Ricardo Zúñiga, special envoy of President Joe Biden for the “Northern Triangle” countries of Guatemala, El Salvador and Honduras, told the Financial Times that an “alarming” increase in authoritarianism and a failure by governments to improve lives lay behind the record human displacement.
“We have never seen anything of this scale in the Americas,” said Zúñiga, a Honduras-born US career diplomat who is a principal deputy assistant of state at the state department. “We have never had . . . such a large movement of people across the whole region at the same time . . . it’s no longer [just] movement from Latin America to the United States. Everyone is dealing with this everywhere.”
The number of migrants being detained at the US border with Mexico continues to break records, creating a major political problem for the Biden administration before the midterm elections in November.
About 2.35 mn migrants were apprehended in the 12 months to the end of July, an increase of 63 per cent on the same period a year earlier, according to US Customs and Border Protection figures.
Only just over half of migrants stopped in the month of July came from Mexico and the Northern Triangle countries, the traditional source of people heading for the US. Large numbers of Venezuelans, Cubans, Colombians and Nicaraguans were also present, as well as smaller numbers of Brazilians, Haitians and Ecuadoreans.
Zúñiga said Venezuela’s deep political and economic crisis remained the biggest single driver of migration in the Americas. More than 6.8 mn Venezuelans have fled a collapsing economy and an increasingly authoritarian government, a number comparable to the refugee exodus from Syria’s civil war. Many have sought refuge in other Latin American countries, such as Colombia, Ecuador, Peru and Chile.
But Zúñiga also pointed to economic damage in the region from the coronavirus pandemic and to a “loss of hope” by Cubans after the authorities cracked down on protests there last year. More than 175,000 Cuban migrants were apprehended in the US in the 10 months to the end of July, the fastest rate of migration since the 1959 revolution.

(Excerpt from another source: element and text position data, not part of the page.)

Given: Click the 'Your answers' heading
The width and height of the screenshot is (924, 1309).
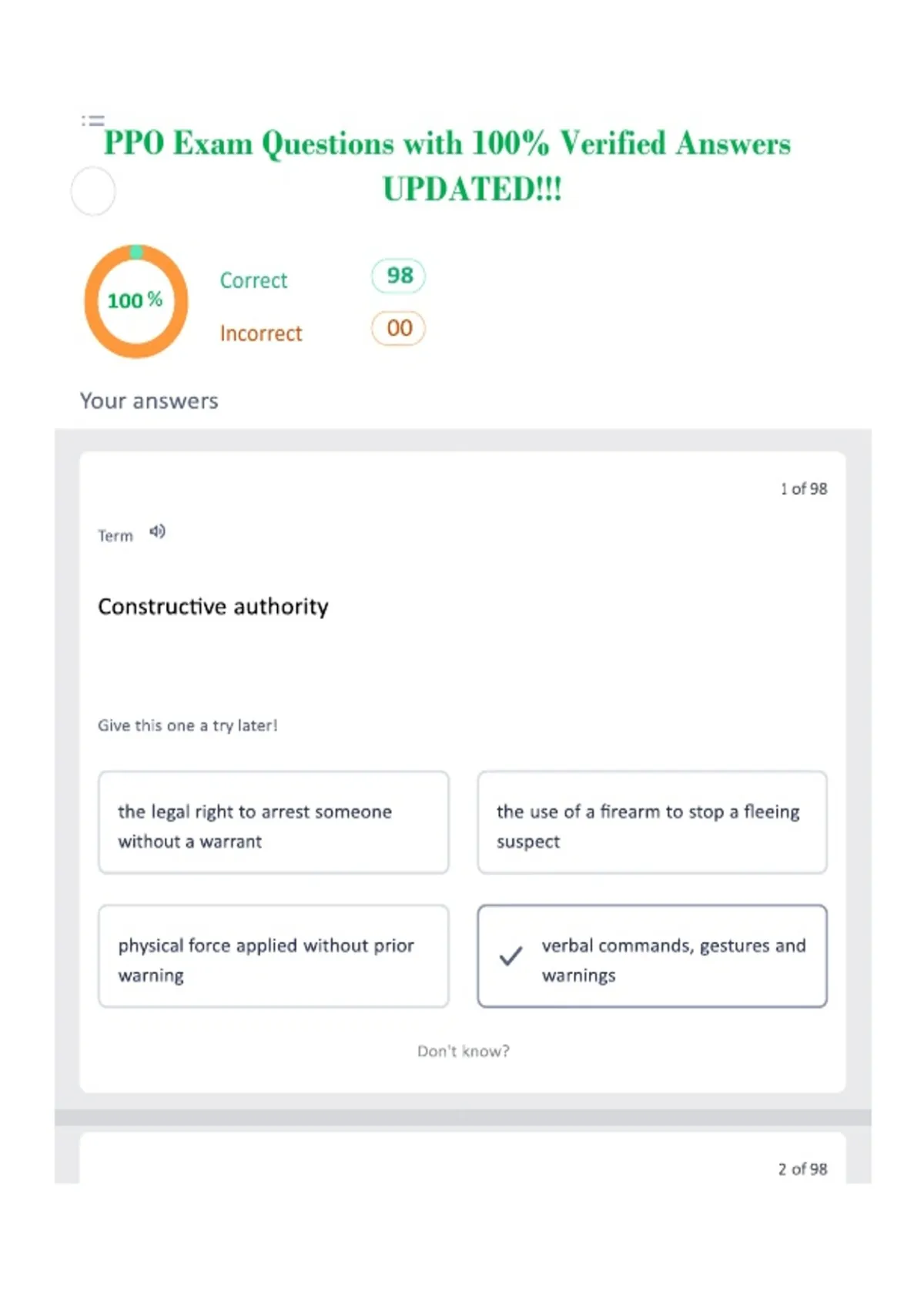Looking at the screenshot, I should tap(149, 401).
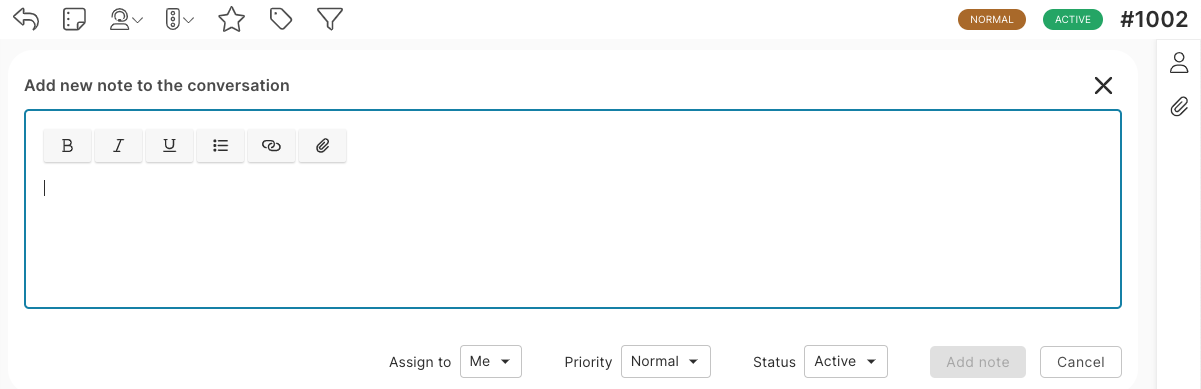Expand the Priority Normal dropdown
This screenshot has height=389, width=1201.
666,362
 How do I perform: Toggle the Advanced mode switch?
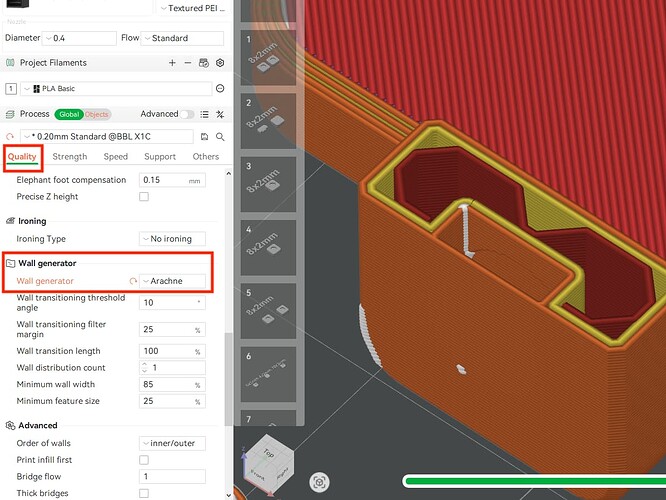[187, 114]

“Those July 2021 demonstrations shocked the Cuban leadership,” Zúñiga said. “But the way they’ve responded is by basically improving their capacity to repress demonstrations.”
Another factor behind the surge in numbers is that criminal gangs have spotted a profitable opportunity to traffic migrants to the US. “Migrant smuggling was always a sideline but for some [gangs] it’s now a main line,” said Zúñiga. “There’s so much money involved.”

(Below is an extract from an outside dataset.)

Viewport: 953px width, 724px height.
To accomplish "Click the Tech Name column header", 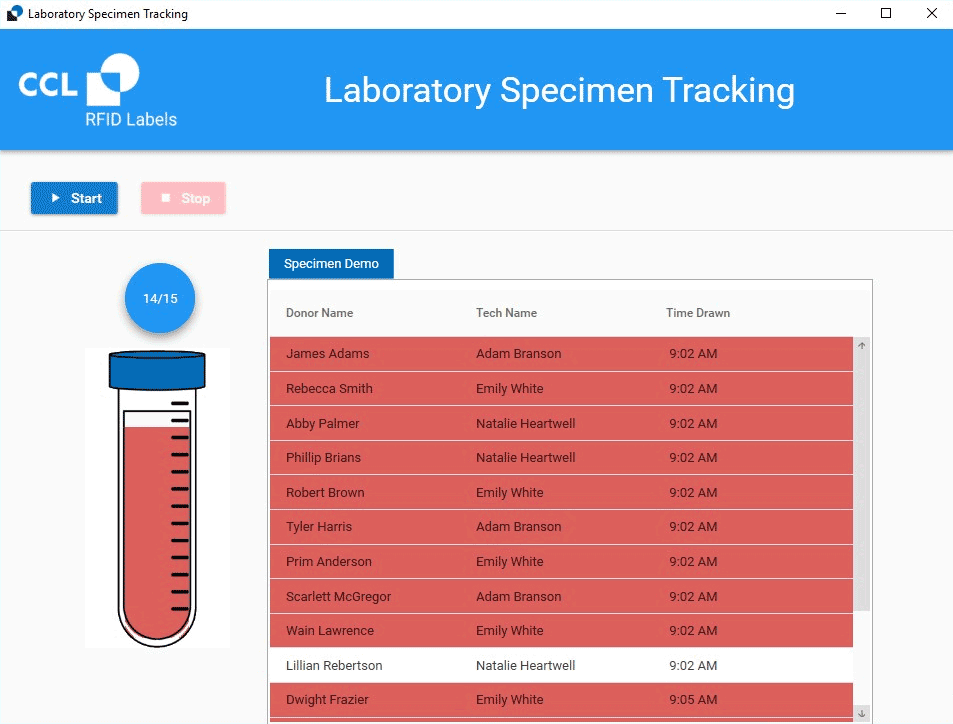I will [506, 313].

The Biden administration launched a $4bn four-year strategy in July 2021 to address the root causes of migration in Central America but says the problems are so deep they will take many years to resolve.
Andrew Selee, president of the Migration Policy Institute in Washington, said the “root causes” strategy was important but it focused only on Central America. In Venezuela, Cuba and Nicaragua, “the US has no ability to return people [because there are no deportation flights] so there’s a huge incentive for people to leave, but there’s also little stopping them from trying to reach the United States, except for the fear of what could happen to. you along the journey”.
In Central America, economic growth this year is expected to be well above the regional average. Selee said most families already had a relative inside the US and now had the means to leave, so “it’s often a better investment to migrate than to invest what you have where you live”.
“We’re very aware of the limits on any outside actor to change centuries of political, economic and social patterns,” Zúñiga said. “The fact remains that in Central America, just like in the rest of the region, the main issues revolve around inequality and exclusion and very low confidence on the part of the population that conditions are going to improve.”
Despite the Biden administration’s focus on democracy and human rights, several central American nations have taken an increasingly authoritarian turn. In Guatemala, Nicaragua and El Salvador, attacks against independent media are increasing, opposition politicians are being targeted and the US has imposed sanctions on dozens of officials for alleged corruption.
“We know it’s this massive challenge and we know . . . that events have been pretty difficult,” Zúñiga said. “But . . . we’re very warned by what’s happened that things can get worse.”